• _Requirement_:
Each line below should be written out again exactly.

• _Records for the exercise_:
******************************

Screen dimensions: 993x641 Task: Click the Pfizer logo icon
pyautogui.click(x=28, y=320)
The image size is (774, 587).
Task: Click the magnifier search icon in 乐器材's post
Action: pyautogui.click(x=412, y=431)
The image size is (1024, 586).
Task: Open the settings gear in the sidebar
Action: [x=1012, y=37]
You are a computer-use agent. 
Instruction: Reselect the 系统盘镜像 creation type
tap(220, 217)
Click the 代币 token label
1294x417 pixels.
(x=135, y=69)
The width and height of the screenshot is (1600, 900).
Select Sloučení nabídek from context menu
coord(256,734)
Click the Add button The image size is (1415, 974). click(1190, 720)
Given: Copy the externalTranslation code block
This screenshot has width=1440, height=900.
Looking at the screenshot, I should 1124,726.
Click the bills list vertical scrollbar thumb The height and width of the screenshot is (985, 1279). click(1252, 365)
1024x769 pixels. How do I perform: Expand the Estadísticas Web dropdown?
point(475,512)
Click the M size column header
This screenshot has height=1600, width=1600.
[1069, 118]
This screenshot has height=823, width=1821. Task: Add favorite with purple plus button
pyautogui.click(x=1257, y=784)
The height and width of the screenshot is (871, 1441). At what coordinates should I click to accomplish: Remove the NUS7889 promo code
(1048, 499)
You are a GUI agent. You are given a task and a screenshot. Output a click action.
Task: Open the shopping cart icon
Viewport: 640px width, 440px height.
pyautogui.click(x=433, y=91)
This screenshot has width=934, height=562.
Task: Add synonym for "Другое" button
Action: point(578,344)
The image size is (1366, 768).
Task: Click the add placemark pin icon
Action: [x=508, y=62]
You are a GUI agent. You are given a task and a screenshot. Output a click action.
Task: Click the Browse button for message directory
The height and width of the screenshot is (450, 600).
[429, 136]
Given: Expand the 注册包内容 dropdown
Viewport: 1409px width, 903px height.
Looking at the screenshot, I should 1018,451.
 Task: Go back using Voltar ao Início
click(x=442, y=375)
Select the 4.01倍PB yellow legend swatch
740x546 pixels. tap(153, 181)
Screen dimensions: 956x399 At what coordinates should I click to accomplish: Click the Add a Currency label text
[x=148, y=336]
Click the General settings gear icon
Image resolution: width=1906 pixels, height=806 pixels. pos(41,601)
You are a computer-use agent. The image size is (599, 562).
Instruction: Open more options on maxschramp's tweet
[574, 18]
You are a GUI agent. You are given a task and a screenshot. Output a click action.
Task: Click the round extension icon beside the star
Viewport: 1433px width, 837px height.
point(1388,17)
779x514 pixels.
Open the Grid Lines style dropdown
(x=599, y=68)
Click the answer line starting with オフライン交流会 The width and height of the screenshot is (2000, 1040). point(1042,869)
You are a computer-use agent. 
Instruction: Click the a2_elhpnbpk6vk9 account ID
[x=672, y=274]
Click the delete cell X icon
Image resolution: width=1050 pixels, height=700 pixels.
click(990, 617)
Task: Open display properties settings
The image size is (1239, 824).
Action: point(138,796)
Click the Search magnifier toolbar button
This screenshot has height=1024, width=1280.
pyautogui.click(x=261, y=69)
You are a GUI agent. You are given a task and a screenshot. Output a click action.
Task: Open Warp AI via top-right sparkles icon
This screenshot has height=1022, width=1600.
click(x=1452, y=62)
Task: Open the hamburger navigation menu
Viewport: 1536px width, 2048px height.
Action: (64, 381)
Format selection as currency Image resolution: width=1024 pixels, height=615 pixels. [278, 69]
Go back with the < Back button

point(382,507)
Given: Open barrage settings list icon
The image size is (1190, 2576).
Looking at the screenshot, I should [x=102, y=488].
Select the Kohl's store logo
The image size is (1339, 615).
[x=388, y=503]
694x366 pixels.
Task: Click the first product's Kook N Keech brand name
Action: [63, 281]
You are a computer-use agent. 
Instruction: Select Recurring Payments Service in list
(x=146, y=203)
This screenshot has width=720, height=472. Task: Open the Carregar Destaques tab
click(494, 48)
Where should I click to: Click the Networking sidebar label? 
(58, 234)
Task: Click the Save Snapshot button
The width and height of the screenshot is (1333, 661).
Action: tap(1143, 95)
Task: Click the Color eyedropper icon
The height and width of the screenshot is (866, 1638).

******************************

• _Response below_:
Screen dimensions: 993x641 Task: Click the Pfizer logo icon
pyautogui.click(x=28, y=320)
The image size is (774, 587).
Task: Click the magnifier search icon in 乐器材's post
Action: pyautogui.click(x=412, y=431)
The image size is (1024, 586).
Task: Open the settings gear in the sidebar
Action: [x=1012, y=37]
You are a computer-use agent. 
Instruction: Reselect the 系统盘镜像 creation type
tap(220, 217)
Click the 代币 token label
1294x417 pixels.
(x=135, y=69)
The width and height of the screenshot is (1600, 900).
Select Sloučení nabídek from context menu
coord(256,734)
Click the Add button The image size is (1415, 974). click(1190, 720)
Given: Copy the externalTranslation code block
This screenshot has width=1440, height=900.
Looking at the screenshot, I should 1124,726.
Click the bills list vertical scrollbar thumb The height and width of the screenshot is (985, 1279). click(1252, 365)
1024x769 pixels. How do I perform: Expand the Estadísticas Web dropdown?
point(475,512)
Click the M size column header
This screenshot has height=1600, width=1600.
[1069, 118]
This screenshot has height=823, width=1821. Task: Add favorite with purple plus button
pyautogui.click(x=1257, y=784)
The height and width of the screenshot is (871, 1441). At what coordinates should I click to accomplish: Remove the NUS7889 promo code
(1048, 499)
You are a GUI agent. You are given a task and a screenshot. Output a click action.
Task: Open the shopping cart icon
Viewport: 640px width, 440px height.
pyautogui.click(x=433, y=91)
This screenshot has width=934, height=562.
Task: Add synonym for "Другое" button
Action: point(578,344)
The image size is (1366, 768).
Task: Click the add placemark pin icon
Action: [x=508, y=62]
You are a GUI agent. You are given a task and a screenshot. Output a click action.
Task: Click the Browse button for message directory
The height and width of the screenshot is (450, 600).
[429, 136]
Given: Expand the 注册包内容 dropdown
Viewport: 1409px width, 903px height.
Looking at the screenshot, I should 1018,451.
 Task: Go back using Voltar ao Início
click(x=442, y=375)
Select the 4.01倍PB yellow legend swatch
740x546 pixels. tap(153, 181)
Screen dimensions: 956x399 At what coordinates should I click to accomplish: Click the Add a Currency label text
[x=148, y=336]
Click the General settings gear icon
Image resolution: width=1906 pixels, height=806 pixels. pos(41,601)
You are a computer-use agent. The image size is (599, 562).
Instruction: Open more options on maxschramp's tweet
[574, 18]
You are a GUI agent. You are given a task and a screenshot. Output a click action.
Task: Click the round extension icon beside the star
Viewport: 1433px width, 837px height.
point(1388,17)
779x514 pixels.
Open the Grid Lines style dropdown
(x=599, y=68)
Click the answer line starting with オフライン交流会 The width and height of the screenshot is (2000, 1040). point(1042,869)
You are a computer-use agent. 
Instruction: Click the a2_elhpnbpk6vk9 account ID
[x=672, y=274]
Click the delete cell X icon
Image resolution: width=1050 pixels, height=700 pixels.
click(990, 617)
Task: Open display properties settings
The image size is (1239, 824).
Action: point(138,796)
Click the Search magnifier toolbar button
This screenshot has height=1024, width=1280.
pyautogui.click(x=261, y=69)
You are a GUI agent. You are given a task and a screenshot. Output a click action.
Task: Open Warp AI via top-right sparkles icon
This screenshot has height=1022, width=1600.
click(x=1452, y=62)
Task: Open the hamburger navigation menu
Viewport: 1536px width, 2048px height.
Action: (64, 381)
Format selection as currency Image resolution: width=1024 pixels, height=615 pixels. [278, 69]
Go back with the < Back button

point(382,507)
Given: Open barrage settings list icon
The image size is (1190, 2576).
Looking at the screenshot, I should [x=102, y=488].
Select the Kohl's store logo
The image size is (1339, 615).
[x=388, y=503]
694x366 pixels.
Task: Click the first product's Kook N Keech brand name
Action: [63, 281]
You are a computer-use agent. 
Instruction: Select Recurring Payments Service in list
(x=146, y=203)
This screenshot has width=720, height=472. Task: Open the Carregar Destaques tab
click(494, 48)
Where should I click to: Click the Networking sidebar label? 
(58, 234)
Task: Click the Save Snapshot button
The width and height of the screenshot is (1333, 661).
Action: tap(1143, 95)
Task: Click the Color eyedropper icon
The height and width of the screenshot is (866, 1638).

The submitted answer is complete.